FDA has announced evidence-based changes that will allow more individuals to donate blood without increasing the risk of HIV infection.
Decades after blood products contaminated with the HIV virus infected thousands of people with hemophilia, this population remains nervous about changes in blood donor screening requirements.
However, the National Hemophilia Foundation is standing behind what the FDA says are evidence-based changes that will not increase the risk of infection from HIV but will allow more individuals to donate blood.
“I can say with confidence that the way the FDA went about considering alternative screening was scientific, it was objective, although it took longer than many would have preferred,” said Nathan Schaefer, MSW, vice president of public policy for the National Hemophilia Foundation.
In changing the screening protocol that will be adopted by blood donation centers across the United States, the FDA relied heavily on just-released results of the ADVANCE study.
The ADVANCE study demonstrated that it is possible to identify a sub-population of men who have sex with men (MSM) whose risk of donating plasma infected with HIV is lower. This subpopulation is identified as individuals who self-report no new sexual partners and just one sexual partner within the past three months, prior to attempted blood donation.
In formulating its new guidelines, the FDA decided to allow this subgroup to donate blood without having to wait. Previously, MSM and women who have sex with MSM were subject to a 12-month automatic deferral on donation.
Individuals who report new sexual partners or multiple partners within the past three months will then be asked if they have also had anal sex in the previous three months. Those who respond positively to this question will be deferred from donating for three months.
One key difference in the new guidelines is that they allow for more rigorous screening of heterosexual populations. Women who have had a new sexual partner or multiple partners within the previous three months and who have had anal sex in that period also would be deferred from donating for three months. (See page 8.)

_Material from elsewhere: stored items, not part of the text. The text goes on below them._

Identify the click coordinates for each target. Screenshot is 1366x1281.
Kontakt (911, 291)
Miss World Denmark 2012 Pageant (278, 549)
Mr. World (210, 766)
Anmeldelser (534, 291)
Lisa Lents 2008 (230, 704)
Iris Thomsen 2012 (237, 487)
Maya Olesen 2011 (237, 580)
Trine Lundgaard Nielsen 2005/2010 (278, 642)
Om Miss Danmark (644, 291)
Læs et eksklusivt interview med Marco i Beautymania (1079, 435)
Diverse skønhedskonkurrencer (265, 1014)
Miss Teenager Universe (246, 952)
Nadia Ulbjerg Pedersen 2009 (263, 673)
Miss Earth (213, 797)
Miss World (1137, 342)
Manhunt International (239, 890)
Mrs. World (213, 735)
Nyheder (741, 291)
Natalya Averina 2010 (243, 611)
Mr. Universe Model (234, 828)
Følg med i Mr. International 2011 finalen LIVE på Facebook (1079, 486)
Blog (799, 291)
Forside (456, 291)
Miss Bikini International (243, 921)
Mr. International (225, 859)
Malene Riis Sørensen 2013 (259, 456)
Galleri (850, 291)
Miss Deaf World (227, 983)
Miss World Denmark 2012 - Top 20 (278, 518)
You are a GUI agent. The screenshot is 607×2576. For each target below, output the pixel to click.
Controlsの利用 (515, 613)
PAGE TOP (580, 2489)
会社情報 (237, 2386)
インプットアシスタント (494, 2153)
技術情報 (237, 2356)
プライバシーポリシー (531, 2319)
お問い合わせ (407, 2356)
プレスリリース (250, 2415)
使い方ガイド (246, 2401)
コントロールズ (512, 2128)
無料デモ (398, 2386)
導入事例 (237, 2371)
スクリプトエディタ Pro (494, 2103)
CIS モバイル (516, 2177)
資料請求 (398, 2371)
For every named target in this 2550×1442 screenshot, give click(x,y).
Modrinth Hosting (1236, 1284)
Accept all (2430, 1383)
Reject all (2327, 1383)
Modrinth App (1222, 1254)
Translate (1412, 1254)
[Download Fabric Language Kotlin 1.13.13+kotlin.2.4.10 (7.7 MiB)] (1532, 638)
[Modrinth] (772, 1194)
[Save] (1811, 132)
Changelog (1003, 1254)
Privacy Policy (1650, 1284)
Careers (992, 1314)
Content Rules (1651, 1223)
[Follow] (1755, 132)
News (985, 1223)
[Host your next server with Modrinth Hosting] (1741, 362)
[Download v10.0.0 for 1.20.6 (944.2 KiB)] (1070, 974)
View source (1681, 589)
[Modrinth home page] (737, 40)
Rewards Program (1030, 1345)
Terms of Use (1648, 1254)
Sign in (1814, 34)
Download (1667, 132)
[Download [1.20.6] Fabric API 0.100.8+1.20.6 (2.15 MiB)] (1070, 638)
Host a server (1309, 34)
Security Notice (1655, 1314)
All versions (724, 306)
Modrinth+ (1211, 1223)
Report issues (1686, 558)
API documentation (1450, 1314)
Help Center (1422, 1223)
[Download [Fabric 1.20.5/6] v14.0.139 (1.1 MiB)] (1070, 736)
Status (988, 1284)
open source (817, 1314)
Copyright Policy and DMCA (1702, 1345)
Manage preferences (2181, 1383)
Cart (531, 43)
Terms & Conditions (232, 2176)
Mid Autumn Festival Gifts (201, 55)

“Before this policy, heterosexual people could have had unprotected sex with many partners and not only would they be eligible to donate, but they wouldn't have been asked about their behavior at all,” Schaefer said. “So, the new policy actually excludes some high-risk people who were formally eligible to donate.”
The guidelines continue to recommend deferrals for individuals who have ever tested positive for HIV and those who are taking medications to prevent HIV, such as pre- and post-exposure prophylaxis.
Such antivirals can protect against HIV transmission during sexual intercourse, but “do not fully eliminate the HIV virus from the body, and donated blood from individuals infected with HIV taking [antiretroviral therapy] can potentially still transmit HIV to a transfusion recipient,” the FDA wrote.
Recombinant coagulation factor products have made the hemophilia population far less reliant on donated plasma supplies, and much safer, although this is not necessarily the case in less-advanced countries.
Extremely sensitive tests for evaluating donated blood, along with donor screening, have reduced the risks of HIV transmission from donated blood to less than one in 1 million transfusions, and decades have passed without a recorded HIV infection this way, the FDA said.